Johann Theodor Eller (von Brockhausen) (29 November 1689 – 13 September 1760) was a German physician, mineralogist and chemist who served in the Prussian court. Eller followed the beliefs of the day that heat was an element. Lavoisier read his works on air and fire. In his medical research he claimed that copper in cooking utensils was harmful.

==Early life==
Eller was born in Plötzkau, in the Principality of Anhalt-Zerbst, son of Jobst Hermann Eller, a military officer who had served under the Prince of Anhalt before becoming a justice of peace and an innkeeper. His mother was from a noble family of Livonia.

==Career==
Tutored initially at home, he was then educated in law at the Quedlinburg gymnasium he went on to study at Jena University in 1709 where he shifted to medicine under G. W. Wedel and H. F. Teichmeyer. He then went to study anatomy in Halle, Leiden (1711) and Amsterdam, studying under the anatomists Frederik Ruysch and Johannes Jacobus Rau. He received his MD from Leiden in 1716. He followed Rau to Leiden and served as a dissector until 1716. He began then to study mineralogy and chemistry in Paris under Grosse, Boulduc, and Lemery. In 1720 he visited London and met the scientists of the day including Isaac Newton. He worked in A. G. Hanckewitz's laboratory before returning to Germany.

○ ○ ○ ○ ○ ○ ○

Check your understanding:
a) Recast the paragraph of the passage on Johann Theodor Eller that begins "Tutored initially at home" as a list, keeping its main facts.
b) Decide whether each statement agrees with the passage on Johann Theodor Eller, answering yes or no and quoting the words that decide it: (i) Eller's father was a military officer who later became an innkeeper. (ii) Eller held that copper in cooking utensils was safe. (iii) Eller's mother came from a noble family of Prussia.
c) Write out the part of the passage on Johann Theodor Eller that opens with the words containing "Johann Theodor Eller" and closes with "family of Livonia.".
This material has no connection to the passage on Johann Theodor Eller.

Stored data:
○ ○ ○ ○ ○ ○ ○

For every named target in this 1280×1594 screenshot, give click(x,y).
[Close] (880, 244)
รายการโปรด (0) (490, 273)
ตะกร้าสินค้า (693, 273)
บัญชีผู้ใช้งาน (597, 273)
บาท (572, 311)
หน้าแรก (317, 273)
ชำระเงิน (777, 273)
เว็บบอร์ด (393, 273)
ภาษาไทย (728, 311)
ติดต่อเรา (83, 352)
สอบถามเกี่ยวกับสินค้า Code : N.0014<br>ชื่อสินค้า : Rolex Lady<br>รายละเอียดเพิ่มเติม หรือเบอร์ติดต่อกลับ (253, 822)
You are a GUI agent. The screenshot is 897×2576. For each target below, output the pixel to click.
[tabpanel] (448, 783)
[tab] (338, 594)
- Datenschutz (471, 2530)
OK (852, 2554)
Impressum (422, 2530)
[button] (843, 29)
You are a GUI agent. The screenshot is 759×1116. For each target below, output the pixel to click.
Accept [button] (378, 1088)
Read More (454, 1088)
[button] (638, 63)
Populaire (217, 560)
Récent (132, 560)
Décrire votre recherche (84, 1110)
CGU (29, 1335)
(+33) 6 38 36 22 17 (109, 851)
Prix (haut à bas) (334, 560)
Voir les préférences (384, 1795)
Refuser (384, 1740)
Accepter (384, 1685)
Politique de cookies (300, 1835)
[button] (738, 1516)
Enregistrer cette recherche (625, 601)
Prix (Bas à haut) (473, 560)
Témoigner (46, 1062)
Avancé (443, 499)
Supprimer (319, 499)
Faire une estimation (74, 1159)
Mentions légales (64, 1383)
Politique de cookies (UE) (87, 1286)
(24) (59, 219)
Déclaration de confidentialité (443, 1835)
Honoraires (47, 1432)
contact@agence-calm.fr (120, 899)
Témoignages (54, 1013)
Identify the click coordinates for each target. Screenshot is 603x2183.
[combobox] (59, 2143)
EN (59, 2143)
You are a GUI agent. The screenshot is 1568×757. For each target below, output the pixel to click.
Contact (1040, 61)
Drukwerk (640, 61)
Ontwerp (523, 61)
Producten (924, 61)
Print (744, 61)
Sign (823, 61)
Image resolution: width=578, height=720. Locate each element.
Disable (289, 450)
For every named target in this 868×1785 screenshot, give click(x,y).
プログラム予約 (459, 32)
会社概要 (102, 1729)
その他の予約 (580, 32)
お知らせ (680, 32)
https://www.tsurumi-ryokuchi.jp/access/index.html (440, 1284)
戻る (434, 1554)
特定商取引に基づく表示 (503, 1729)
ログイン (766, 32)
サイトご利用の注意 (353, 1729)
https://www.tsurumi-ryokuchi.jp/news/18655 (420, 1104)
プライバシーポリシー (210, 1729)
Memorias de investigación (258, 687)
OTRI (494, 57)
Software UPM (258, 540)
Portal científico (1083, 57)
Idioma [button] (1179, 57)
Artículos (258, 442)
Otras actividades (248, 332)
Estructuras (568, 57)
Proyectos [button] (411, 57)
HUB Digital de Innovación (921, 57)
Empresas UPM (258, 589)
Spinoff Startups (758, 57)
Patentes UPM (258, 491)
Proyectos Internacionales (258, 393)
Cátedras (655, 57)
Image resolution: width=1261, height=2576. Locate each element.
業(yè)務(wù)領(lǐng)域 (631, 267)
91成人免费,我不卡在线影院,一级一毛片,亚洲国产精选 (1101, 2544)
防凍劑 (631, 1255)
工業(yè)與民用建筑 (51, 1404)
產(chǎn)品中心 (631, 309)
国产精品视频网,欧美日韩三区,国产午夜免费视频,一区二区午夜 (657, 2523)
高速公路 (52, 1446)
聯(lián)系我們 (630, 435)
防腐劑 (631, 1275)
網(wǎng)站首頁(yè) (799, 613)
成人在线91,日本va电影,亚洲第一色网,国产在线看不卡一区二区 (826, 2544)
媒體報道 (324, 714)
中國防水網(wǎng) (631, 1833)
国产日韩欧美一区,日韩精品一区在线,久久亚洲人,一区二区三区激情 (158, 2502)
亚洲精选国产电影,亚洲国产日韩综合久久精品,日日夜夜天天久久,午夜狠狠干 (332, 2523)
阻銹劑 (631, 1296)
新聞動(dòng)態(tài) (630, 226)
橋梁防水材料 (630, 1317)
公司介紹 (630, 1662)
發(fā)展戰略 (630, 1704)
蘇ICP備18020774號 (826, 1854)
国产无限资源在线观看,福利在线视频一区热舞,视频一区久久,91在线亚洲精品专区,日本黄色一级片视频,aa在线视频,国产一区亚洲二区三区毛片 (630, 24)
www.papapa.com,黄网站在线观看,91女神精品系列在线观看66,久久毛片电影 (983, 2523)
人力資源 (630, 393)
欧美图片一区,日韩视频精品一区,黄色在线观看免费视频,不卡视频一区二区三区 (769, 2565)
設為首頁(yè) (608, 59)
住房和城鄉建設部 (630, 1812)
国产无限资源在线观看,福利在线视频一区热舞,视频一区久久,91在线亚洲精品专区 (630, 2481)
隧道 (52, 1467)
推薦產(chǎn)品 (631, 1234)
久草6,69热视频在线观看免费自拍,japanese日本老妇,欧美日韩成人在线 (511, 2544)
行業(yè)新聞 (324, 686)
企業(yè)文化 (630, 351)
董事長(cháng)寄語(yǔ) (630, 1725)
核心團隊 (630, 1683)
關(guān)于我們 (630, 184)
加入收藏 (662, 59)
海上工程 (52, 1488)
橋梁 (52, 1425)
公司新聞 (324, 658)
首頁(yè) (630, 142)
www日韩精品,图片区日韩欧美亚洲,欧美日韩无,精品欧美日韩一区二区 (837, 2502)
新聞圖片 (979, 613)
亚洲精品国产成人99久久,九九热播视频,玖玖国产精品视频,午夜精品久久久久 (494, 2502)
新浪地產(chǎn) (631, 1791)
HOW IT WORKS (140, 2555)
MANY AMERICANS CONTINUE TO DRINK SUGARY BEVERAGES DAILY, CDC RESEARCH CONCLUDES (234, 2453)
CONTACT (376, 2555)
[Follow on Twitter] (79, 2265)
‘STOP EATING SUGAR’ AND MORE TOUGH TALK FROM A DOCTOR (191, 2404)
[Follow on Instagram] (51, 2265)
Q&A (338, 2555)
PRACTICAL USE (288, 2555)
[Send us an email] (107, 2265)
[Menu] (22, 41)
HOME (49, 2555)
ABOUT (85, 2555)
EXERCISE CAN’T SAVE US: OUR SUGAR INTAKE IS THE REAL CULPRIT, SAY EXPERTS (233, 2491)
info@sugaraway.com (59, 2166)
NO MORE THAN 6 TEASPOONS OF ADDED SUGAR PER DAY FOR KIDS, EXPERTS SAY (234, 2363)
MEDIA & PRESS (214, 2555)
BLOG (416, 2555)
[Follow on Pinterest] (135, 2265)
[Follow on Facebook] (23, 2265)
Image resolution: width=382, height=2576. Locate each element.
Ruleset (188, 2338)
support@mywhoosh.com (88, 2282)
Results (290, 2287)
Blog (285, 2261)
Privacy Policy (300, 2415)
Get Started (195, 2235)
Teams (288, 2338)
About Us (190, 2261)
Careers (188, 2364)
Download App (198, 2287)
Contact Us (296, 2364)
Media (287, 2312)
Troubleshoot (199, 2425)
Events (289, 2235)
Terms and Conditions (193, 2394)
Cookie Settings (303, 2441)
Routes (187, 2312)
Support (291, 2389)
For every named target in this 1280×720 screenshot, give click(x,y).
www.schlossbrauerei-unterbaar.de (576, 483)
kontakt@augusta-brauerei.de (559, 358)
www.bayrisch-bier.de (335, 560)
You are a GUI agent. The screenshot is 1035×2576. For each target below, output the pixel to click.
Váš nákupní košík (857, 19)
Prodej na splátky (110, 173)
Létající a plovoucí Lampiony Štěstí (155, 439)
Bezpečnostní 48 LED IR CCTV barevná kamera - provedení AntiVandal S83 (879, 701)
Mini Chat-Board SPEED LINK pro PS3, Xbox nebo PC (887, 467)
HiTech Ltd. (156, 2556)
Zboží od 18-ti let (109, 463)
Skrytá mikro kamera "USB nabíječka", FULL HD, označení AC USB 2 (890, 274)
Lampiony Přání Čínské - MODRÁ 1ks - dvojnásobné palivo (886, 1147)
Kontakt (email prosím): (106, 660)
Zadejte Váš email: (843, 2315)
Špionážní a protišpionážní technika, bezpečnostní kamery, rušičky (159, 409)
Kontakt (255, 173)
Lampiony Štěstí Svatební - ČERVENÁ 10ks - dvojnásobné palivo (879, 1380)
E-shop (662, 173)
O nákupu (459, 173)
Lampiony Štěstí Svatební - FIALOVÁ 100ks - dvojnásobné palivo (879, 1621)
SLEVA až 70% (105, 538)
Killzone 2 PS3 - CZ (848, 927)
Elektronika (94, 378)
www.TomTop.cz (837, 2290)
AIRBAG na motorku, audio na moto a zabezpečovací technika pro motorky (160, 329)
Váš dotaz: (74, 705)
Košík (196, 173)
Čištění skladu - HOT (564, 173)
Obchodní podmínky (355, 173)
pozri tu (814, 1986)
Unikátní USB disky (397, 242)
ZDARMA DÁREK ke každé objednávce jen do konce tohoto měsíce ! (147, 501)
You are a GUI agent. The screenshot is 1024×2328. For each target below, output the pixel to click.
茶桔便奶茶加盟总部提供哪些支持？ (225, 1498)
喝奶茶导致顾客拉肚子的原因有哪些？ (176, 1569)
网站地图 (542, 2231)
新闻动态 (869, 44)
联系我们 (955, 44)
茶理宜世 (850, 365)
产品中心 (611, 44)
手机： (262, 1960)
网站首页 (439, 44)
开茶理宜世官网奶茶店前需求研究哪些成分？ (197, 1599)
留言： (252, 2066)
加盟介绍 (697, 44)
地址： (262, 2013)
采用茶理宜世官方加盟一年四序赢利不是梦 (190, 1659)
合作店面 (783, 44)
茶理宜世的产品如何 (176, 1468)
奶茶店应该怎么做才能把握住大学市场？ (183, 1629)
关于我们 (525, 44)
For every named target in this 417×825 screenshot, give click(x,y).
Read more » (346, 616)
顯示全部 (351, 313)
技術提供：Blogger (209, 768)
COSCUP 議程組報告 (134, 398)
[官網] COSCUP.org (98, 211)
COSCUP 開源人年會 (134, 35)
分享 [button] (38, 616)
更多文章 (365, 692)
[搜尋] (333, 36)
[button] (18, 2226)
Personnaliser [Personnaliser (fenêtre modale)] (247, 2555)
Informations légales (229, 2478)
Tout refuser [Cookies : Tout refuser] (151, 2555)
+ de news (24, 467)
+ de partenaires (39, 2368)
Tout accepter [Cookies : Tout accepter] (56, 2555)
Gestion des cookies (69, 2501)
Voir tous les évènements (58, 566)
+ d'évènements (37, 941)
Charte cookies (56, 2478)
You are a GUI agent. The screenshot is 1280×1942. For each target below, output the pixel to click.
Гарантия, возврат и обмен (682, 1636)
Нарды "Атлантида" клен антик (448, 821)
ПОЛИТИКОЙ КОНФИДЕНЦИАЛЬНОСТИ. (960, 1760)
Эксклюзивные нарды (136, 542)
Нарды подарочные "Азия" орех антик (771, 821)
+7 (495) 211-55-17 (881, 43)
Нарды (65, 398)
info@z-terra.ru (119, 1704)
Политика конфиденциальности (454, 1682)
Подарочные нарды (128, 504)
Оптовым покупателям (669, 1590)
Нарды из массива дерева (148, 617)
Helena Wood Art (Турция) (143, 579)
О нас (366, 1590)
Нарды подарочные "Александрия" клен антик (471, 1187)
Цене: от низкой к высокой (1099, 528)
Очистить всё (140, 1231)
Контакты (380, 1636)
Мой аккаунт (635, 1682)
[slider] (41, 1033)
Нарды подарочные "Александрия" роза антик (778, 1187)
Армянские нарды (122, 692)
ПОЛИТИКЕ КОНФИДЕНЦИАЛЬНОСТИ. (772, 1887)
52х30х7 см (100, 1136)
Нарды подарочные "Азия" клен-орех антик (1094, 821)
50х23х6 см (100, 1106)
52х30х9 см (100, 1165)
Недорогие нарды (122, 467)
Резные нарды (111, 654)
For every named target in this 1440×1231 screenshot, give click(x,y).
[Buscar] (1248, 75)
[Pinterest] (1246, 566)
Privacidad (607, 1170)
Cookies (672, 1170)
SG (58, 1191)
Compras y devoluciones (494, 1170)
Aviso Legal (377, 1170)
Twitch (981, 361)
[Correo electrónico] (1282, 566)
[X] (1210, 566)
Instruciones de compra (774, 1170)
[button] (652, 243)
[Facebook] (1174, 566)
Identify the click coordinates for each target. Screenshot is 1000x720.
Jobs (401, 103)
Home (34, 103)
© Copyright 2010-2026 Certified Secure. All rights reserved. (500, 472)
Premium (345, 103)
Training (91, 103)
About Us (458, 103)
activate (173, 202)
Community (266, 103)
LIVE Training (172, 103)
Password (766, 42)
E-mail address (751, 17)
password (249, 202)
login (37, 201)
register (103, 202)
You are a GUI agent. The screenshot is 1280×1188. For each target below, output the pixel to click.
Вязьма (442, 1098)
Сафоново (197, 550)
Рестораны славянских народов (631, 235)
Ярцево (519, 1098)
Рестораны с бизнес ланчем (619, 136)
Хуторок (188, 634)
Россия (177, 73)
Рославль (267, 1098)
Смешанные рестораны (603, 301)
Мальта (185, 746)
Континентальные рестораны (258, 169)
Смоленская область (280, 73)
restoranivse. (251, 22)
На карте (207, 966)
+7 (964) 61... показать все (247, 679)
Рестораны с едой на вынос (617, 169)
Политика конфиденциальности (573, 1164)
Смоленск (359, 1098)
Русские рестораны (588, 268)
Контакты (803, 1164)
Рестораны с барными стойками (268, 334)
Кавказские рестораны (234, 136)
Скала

○ ○ ○ ○ ○ ○ ○

Results by task:
a)
- Tutored at home, then educated in law at the Quedlinburg gymnasium.
- Went to Jena University in 1709 and shifted to medicine under G. W. Wedel and H. F. Teichmeyer.
- Studied anatomy in Halle, Leiden (1711) and Amsterdam under the anatomists Frederik Ruysch and Johannes Jacobus Rau.
- Received his MD from Leiden in 1716, and followed Rau to Leiden, serving as a dissector until 1716.
- Studied mineralogy and chemistry in Paris under Grosse, Boulduc and Lemery.
- Visited London in 1720 and met the scientists of the day, including Isaac Newton.
- Worked in A. G. Hanckewitz's laboratory before returning to Germany.

b)
(i) Yes: "a military officer who had served under the Prince of Anhalt before becoming a justice of peace and an innkeeper"
(ii) No: "he claimed that copper in cooking utensils was harmful"
(iii) No: "His mother was from a noble family of Livonia."

c)
Johann Theodor Eller (von Brockhausen) (29 November 1689 – 13 September 1760) was a German physician, mineralogist and chemist who served in the Prussian court. Eller followed the beliefs of the day that heat was an element. Lavoisier read his works on air and fire. In his medical research he claimed that copper in cooking utensils was harmful.

==Early life==
Eller was born in Plötzkau, in the Principality of Anhalt-Zerbst, son of Jobst Hermann Eller, a military officer who had served under the Prince of Anhalt before becoming a justice of peace and an innkeeper. His mother was from a noble family of Livonia.